>>>>
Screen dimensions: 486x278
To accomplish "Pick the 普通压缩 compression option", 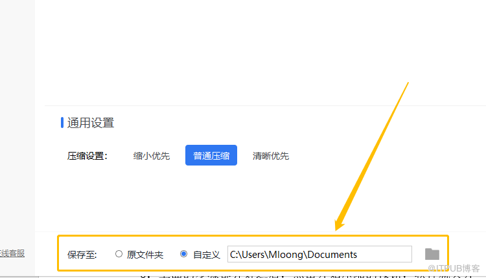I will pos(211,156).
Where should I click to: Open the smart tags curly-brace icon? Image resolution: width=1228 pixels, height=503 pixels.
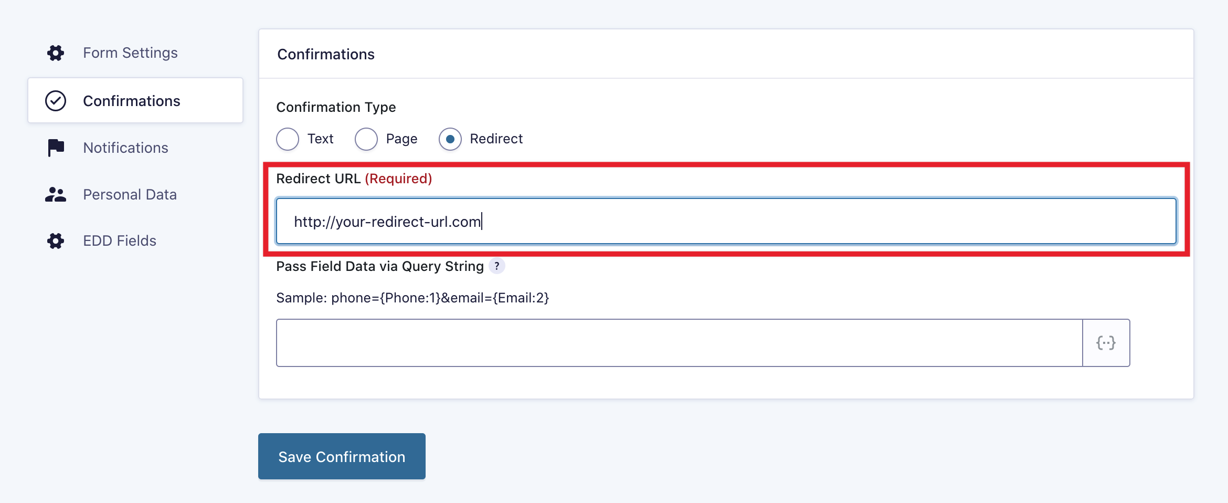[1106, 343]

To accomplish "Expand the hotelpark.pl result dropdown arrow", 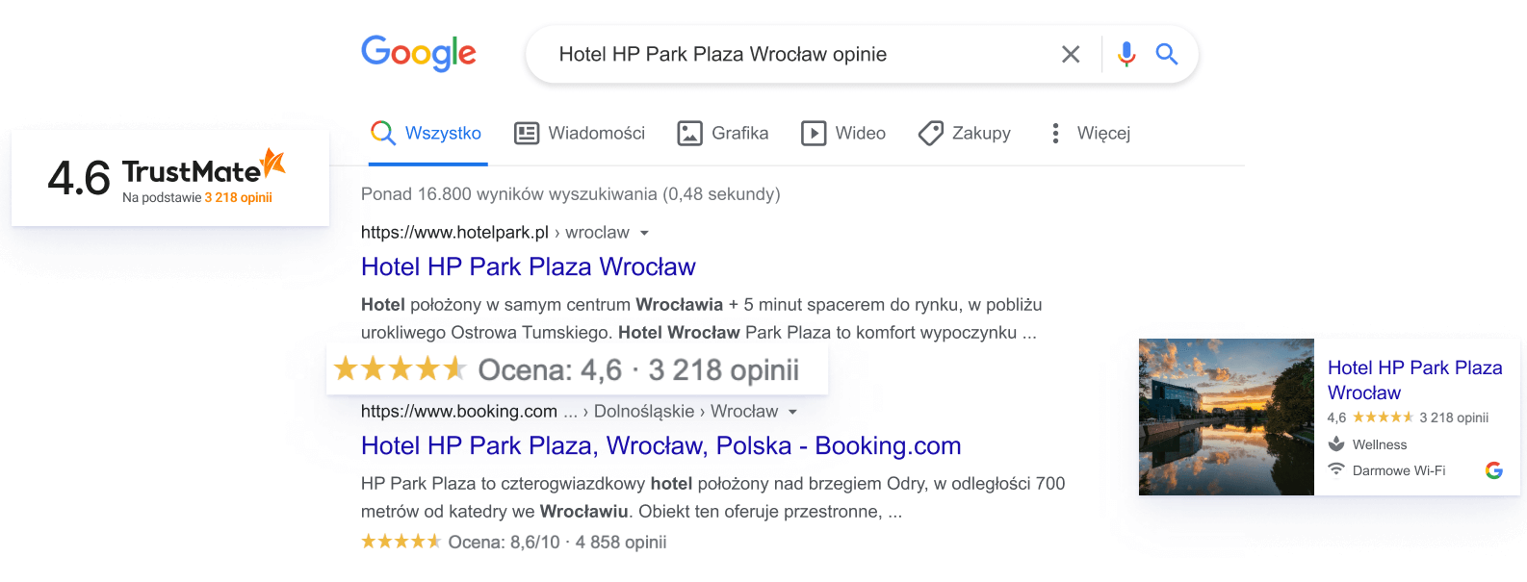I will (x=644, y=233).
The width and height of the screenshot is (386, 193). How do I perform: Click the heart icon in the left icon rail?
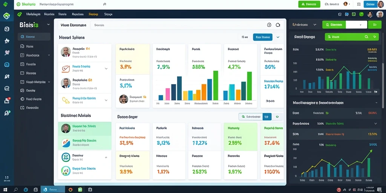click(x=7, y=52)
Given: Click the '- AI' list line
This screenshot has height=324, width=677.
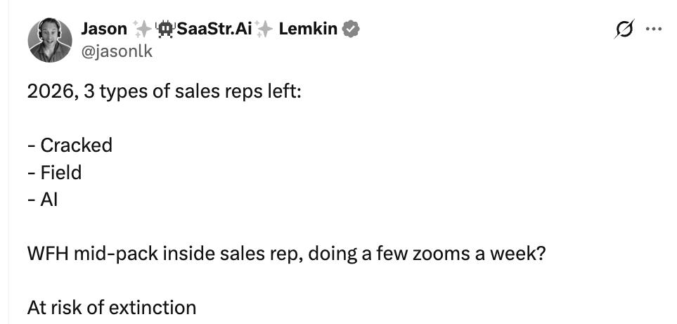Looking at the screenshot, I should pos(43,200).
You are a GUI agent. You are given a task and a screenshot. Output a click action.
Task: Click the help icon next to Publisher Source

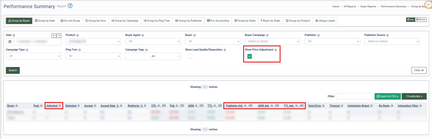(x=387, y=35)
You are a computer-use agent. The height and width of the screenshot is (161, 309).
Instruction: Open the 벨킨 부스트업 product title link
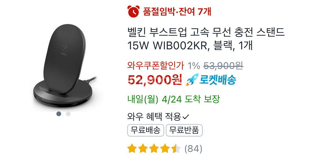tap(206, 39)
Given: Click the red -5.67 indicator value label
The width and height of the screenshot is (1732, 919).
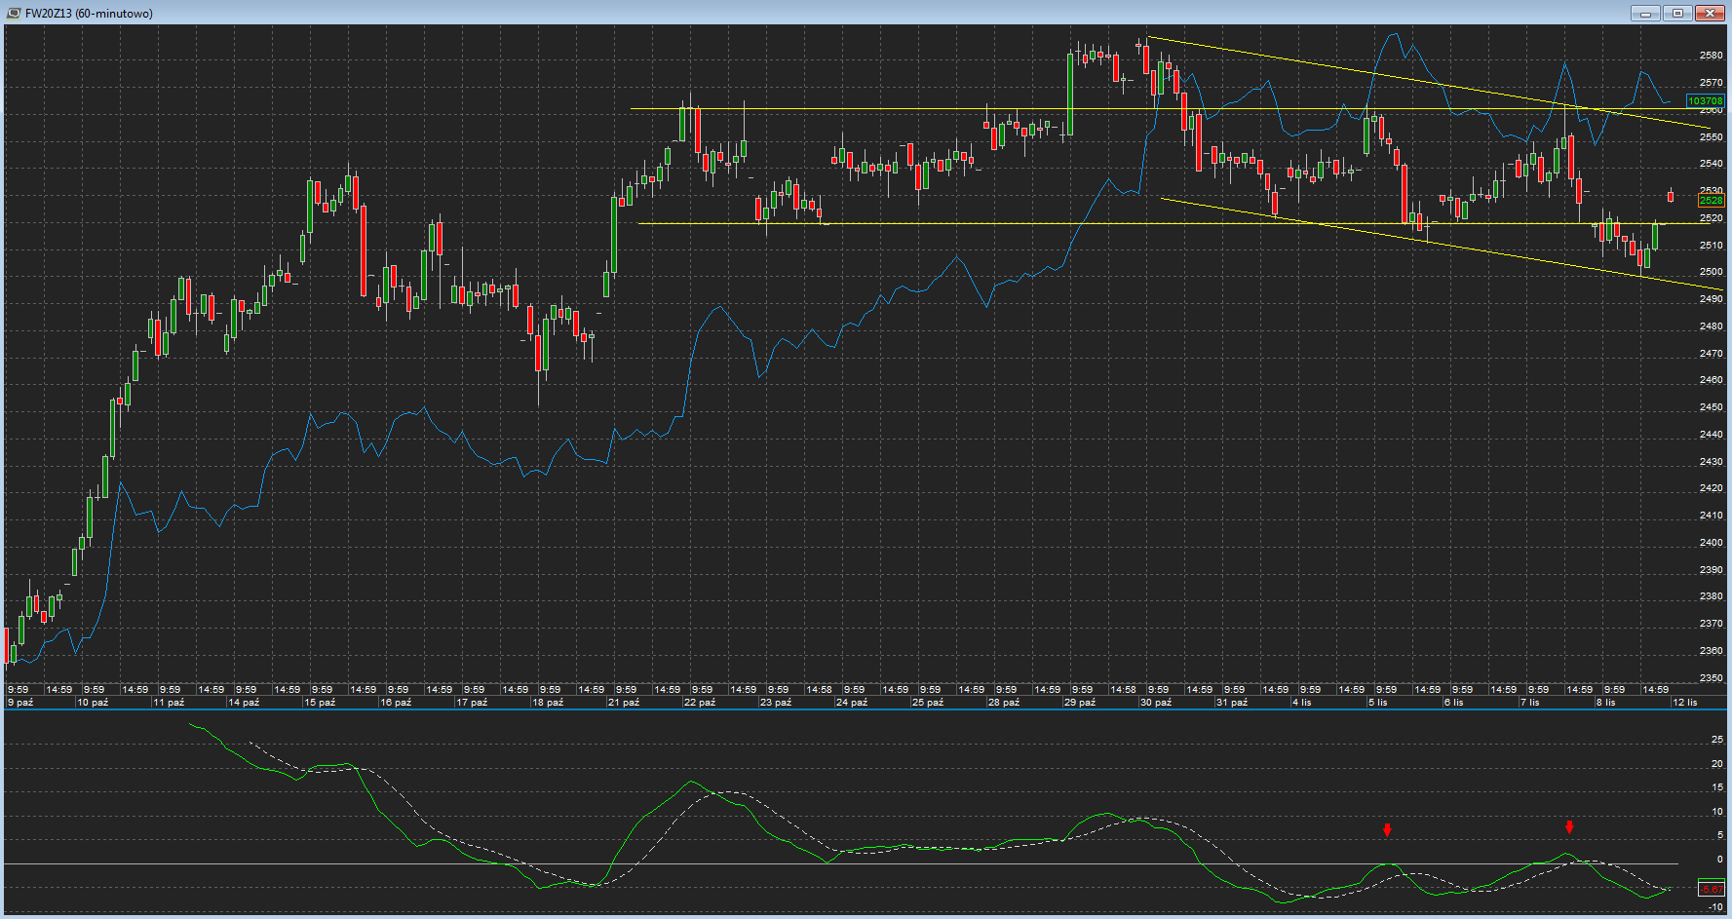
<<<<
■ Try it:
Please write out the material from the line containing "Given: Click the red" to its final line, both inclusive, exactly as it appears; pictures are not part of the copy.

■ Expected answer:
Given: Click the red -5.67 indicator value label
The width and height of the screenshot is (1732, 919).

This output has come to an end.